The broader acceptance of the contribution indigenous knowledge can provide foundations and support for on-going scientific learning is acknowledged in data from the ISI Web of Science (July 2019) based on an examination of 11,934 scientific studies (below):
Research involving Indigenous Knowledge (IK) is growing and concentrated in the ecological sciences. (a) A search of ISI Web of Science for records containing the terms “Indigenous Knowledge”, “Traditional Ecological Knowledge”, or “Indigenous Ecological Knowledge” reveals that the number of studies involving use of these expressions has increased over time (from five studies in 1990 to 1404 studies in 2018: n = 11,934 studies collectively from 1990 to 2018). (b) The field of ecology has the most studies (n = 5228). Data from ISI Web of Science (searched July 2019).
With climate change and biodiversity loss central to the challenges and discussions about the future of the natural world and of humanity, it is pleasing to see the formal integration of indigenous knowledge into scientific exploration and learning. The best and perhaps most novel solutions to these existential problems will derive from this.
On ScienceDirect.com, Australia’s Institute for Marine and Antarctic Studies scientist, Gretta Pecl and international researchers Edwin Ogar and Tero Mustonen co-wrote “Science must embrace traditional and indigenous knowledge to solve our biodiversity crisis”, noting:
“… humans have survived through multiple ice ages and planetary transformations before – largely as a function of Indigenous wisdom and traditional knowledge…. Indigenous knowledge is very much about the present, rooted in the wisdom of the past – it supports models of sustainable living in a given place…

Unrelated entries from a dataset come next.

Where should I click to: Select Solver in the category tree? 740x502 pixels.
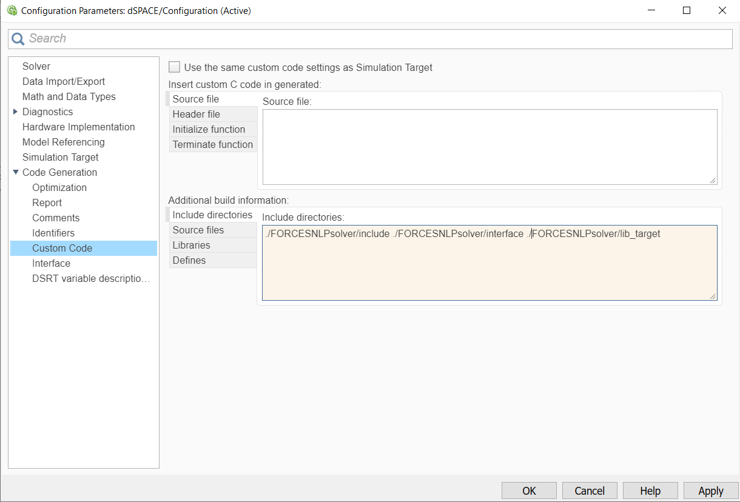(x=36, y=66)
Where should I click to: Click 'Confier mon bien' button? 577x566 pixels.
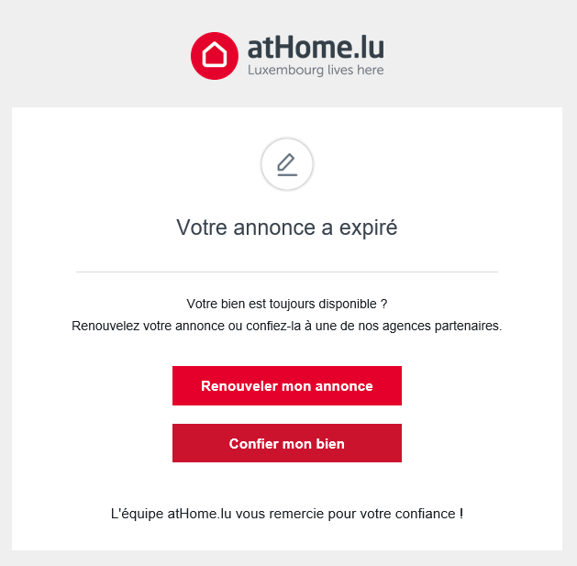pos(287,443)
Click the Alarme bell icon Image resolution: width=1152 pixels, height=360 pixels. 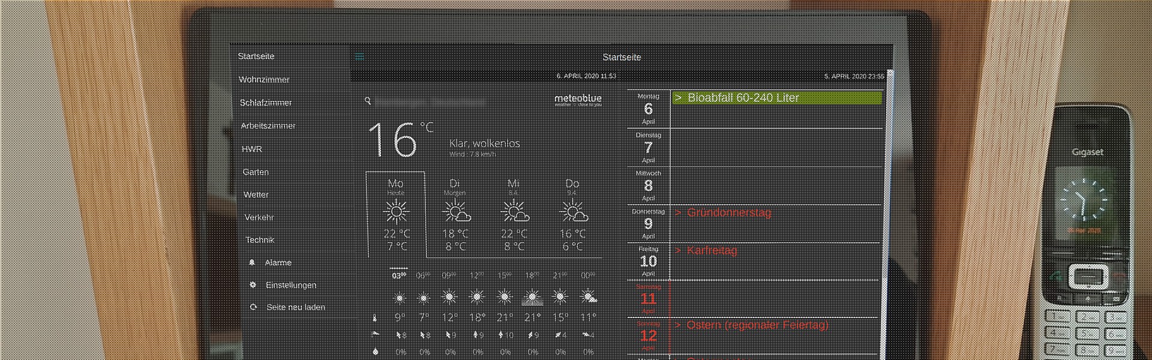pos(252,263)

“… in order to survive the present century, we need to embrace Indigenous knowledge, be intimately guided and led by the knowledge holders and, where appropriate, consider it alongside the best scientific understanding of priorities needed to prevent ecosystem collapse.”
The collaboration between our Foundation and the BLC will extends over at least two years, and is a model that should become more commonplace.
UNESCO has highlighted the gaps in knowledge and data regarding the trends and drivers for many ecosystems and species and, consequently, the importance of mobilising all existing natural and social science, new technologies and indigenous and local knowledge to inform ourselves of these and of effective approaches to recovery, resilience and behavioural change.
The question of whether indigenous knowledge does meet the criteria defining western science is counterbalanced by the equally important question of whether science itself can meet the definition if it fails to take into account indigenous learning over millennia.
Photo: Black Kite, one of the Kimberley’s ‘firehawks’ that I was fortunate to encounter.